▸ **WORK TO BE COMPLETED**
Word for word, restate each entry in the listing below.

▸ **RECORDS SHOWN**
☆ ☆ ☆ ☆ ☆

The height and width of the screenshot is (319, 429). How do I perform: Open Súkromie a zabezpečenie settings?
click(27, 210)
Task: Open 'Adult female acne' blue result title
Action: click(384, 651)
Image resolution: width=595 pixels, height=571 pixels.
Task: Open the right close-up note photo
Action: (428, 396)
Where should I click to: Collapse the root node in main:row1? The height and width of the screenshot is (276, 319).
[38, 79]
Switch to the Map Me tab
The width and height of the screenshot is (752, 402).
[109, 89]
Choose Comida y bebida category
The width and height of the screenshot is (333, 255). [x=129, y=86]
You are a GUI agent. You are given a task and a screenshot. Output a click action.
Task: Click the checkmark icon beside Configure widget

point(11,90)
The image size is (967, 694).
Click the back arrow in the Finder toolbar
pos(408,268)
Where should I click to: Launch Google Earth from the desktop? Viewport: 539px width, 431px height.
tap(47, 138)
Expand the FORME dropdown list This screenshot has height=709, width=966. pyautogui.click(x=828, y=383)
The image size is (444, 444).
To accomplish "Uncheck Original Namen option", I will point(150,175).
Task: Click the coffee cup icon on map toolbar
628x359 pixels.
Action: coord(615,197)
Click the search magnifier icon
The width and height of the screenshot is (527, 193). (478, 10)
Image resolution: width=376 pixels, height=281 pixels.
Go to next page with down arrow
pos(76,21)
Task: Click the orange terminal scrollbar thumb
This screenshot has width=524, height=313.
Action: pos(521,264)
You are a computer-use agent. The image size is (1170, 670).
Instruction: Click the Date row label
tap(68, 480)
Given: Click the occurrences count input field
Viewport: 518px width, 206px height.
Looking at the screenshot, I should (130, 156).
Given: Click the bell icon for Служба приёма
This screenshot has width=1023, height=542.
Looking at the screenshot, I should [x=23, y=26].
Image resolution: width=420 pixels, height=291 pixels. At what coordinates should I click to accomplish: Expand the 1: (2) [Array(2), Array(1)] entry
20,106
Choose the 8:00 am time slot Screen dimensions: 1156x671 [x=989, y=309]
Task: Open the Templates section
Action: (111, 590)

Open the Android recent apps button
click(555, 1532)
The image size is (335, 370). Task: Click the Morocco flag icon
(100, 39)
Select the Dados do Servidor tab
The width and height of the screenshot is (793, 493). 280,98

☆ ☆ ☆ ☆ ☆

▸ **RESULT FOR THIS EXERCISE**
The height and width of the screenshot is (319, 429). How do I perform: Open Súkromie a zabezpečenie settings?
click(27, 210)
Task: Open 'Adult female acne' blue result title
Action: click(384, 651)
Image resolution: width=595 pixels, height=571 pixels.
Task: Open the right close-up note photo
Action: (428, 396)
Where should I click to: Collapse the root node in main:row1? The height and width of the screenshot is (276, 319).
[38, 79]
Switch to the Map Me tab
The width and height of the screenshot is (752, 402).
[109, 89]
Choose Comida y bebida category
The width and height of the screenshot is (333, 255). [x=129, y=86]
You are a GUI agent. You are given a task and a screenshot. Output a click action.
Task: Click the checkmark icon beside Configure widget

point(11,90)
The image size is (967, 694).
Click the back arrow in the Finder toolbar
pos(408,268)
Where should I click to: Launch Google Earth from the desktop? Viewport: 539px width, 431px height.
tap(47, 138)
Expand the FORME dropdown list This screenshot has height=709, width=966. pyautogui.click(x=828, y=383)
The image size is (444, 444).
To accomplish "Uncheck Original Namen option", I will point(150,175).
Task: Click the coffee cup icon on map toolbar
628x359 pixels.
Action: coord(615,197)
Click the search magnifier icon
The width and height of the screenshot is (527, 193). (478, 10)
Image resolution: width=376 pixels, height=281 pixels.
Go to next page with down arrow
pos(76,21)
Task: Click the orange terminal scrollbar thumb
This screenshot has width=524, height=313.
Action: pos(521,264)
You are a computer-use agent. The image size is (1170, 670).
Instruction: Click the Date row label
tap(68, 480)
Given: Click the occurrences count input field
Viewport: 518px width, 206px height.
Looking at the screenshot, I should (130, 156).
Given: Click the bell icon for Служба приёма
This screenshot has width=1023, height=542.
Looking at the screenshot, I should [x=23, y=26].
Image resolution: width=420 pixels, height=291 pixels. At what coordinates should I click to accomplish: Expand the 1: (2) [Array(2), Array(1)] entry
20,106
Choose the 8:00 am time slot Screen dimensions: 1156x671 [x=989, y=309]
Task: Open the Templates section
Action: (111, 590)

Open the Android recent apps button
click(555, 1532)
The image size is (335, 370). Task: Click the Morocco flag icon
(100, 39)
Select the Dados do Servidor tab
The width and height of the screenshot is (793, 493). 280,98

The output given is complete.